After serving nineteen years in prison, Shaka Senghor transformed his life to become a leading voice in criminal justice reform. His TED Talk has been viewed more than 1.3 million times and his stirring lectures inspire audiences across the nation.

A social psychologist at Stanford University and a recipient of the 2014 MacArthur “genius” grant, Dr. Jennifer L. Eberhardt studies the consequences of the psychological association between race and crime. Dr. Eberhardt believes the problems associated with race are ones we have created, but they are also ones we can solve. Taking audiences behind the scenes of her research, she draws from state-of-the-art technology, innovative experiments, and meticulous data to uncover how implicit bias shapes our visual perception, attention, memory, and behavior.

A fierce advocate for change since her teenage years, June Eric-Udorie is now one of the most prominent voices on feminism, social justice, and equality. The editor of Can We All Be Feminists?, a collection of essays exploring the nuances of identity and the capacity of the modern feminist movement to both empower and exclude, Eric-Udorie is unafraid to challenge her audiences to confront difficult truths and to make their own contributions towards the fight for justice and a more equal future. Her accessible, informative, and inspiring talks encourage feminists to help turn the movement into an intersectional cause that fights for true equality while celebrating our differences.

Telling True Stories

Honor this Black History Month with some of our critically acclaimed speakers whose fiction and poetry is grounded in historical truth, personal experience, and the testimony of others.
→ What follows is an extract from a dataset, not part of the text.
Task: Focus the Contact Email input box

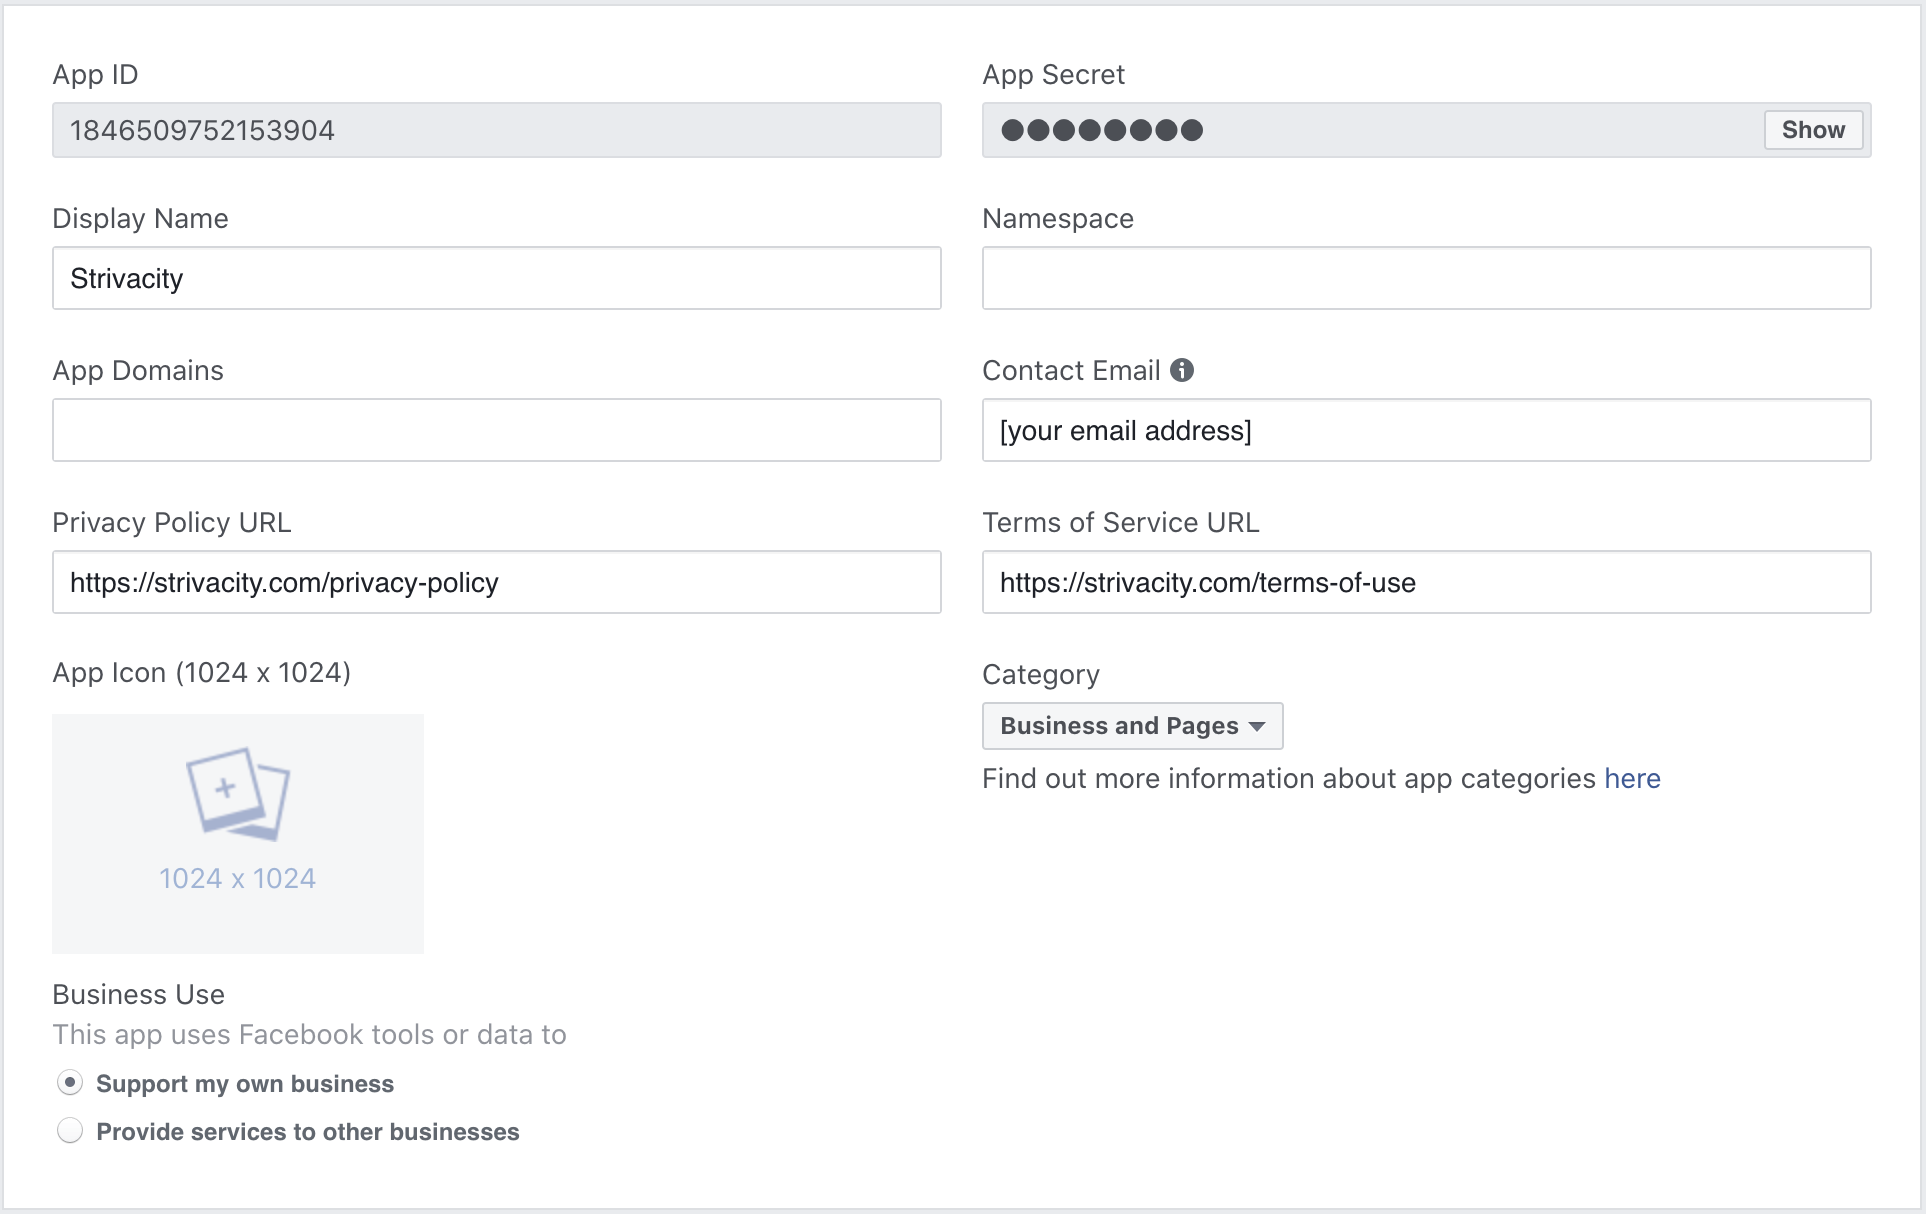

“Have I found a great book!” With these words of enthusiasm and excitement Oprah Winfrey announced Colson Whitehead’s new novel The Underground Railroad as the pick for her book club. The novel is a shattering meditation on the United States’ complicated political and racial history. A riveting speaker, Whitehead has given talks at universities and libraries across the country. In his lectures, he discusses his new novel, openly addressing the complexities of revisiting and writing about slavery today.

Danielle Evans is truly a new star of her generation. Her electric debut story collection, Before You Suffocate Your Own Fool Self, about mixed-race and African-American teenagers, women, and men struggling to find a place in their families and communities, won the 2011 PEN / Robert Bingham Prize. In her work and speaking engagements, Evans offers a pitch-perfect examination of racial identity and class in a post-Civil Rights America.

Emily Bernard is a professor at the University of Vermont and the author of Black is the Body: Stories from My Grandmother’s Time, My Mother’s Time, and Mine, a gorgeous collection of autobiographical essays that address her experience of blackness in fearless, deeply personal prose. In her talks, Bernard discusses her evolution as a storyteller, as well as the role of the college classroom and of personal relationships across racial lines in the larger project of racial understanding.

Immigrant Voices

Observe Black History Month by inviting speakers who captivate audiences with timely messages on immigration and reinvention, and help to celebrate the wonderful diversity of our country.

A powerful and widely celebrated voice in contemporary fiction, Haitian-American bestselling author and social activist Edwidge Danticat has written ten books and has received numerous awards and honors, including a MacArthur Fellowship, the National Book Critics Circle Award, the Story Prize, and the Dayton Literary Peace Prize. She is a thoughtful speaker and storyteller whose lectures explore immigrant identity and community.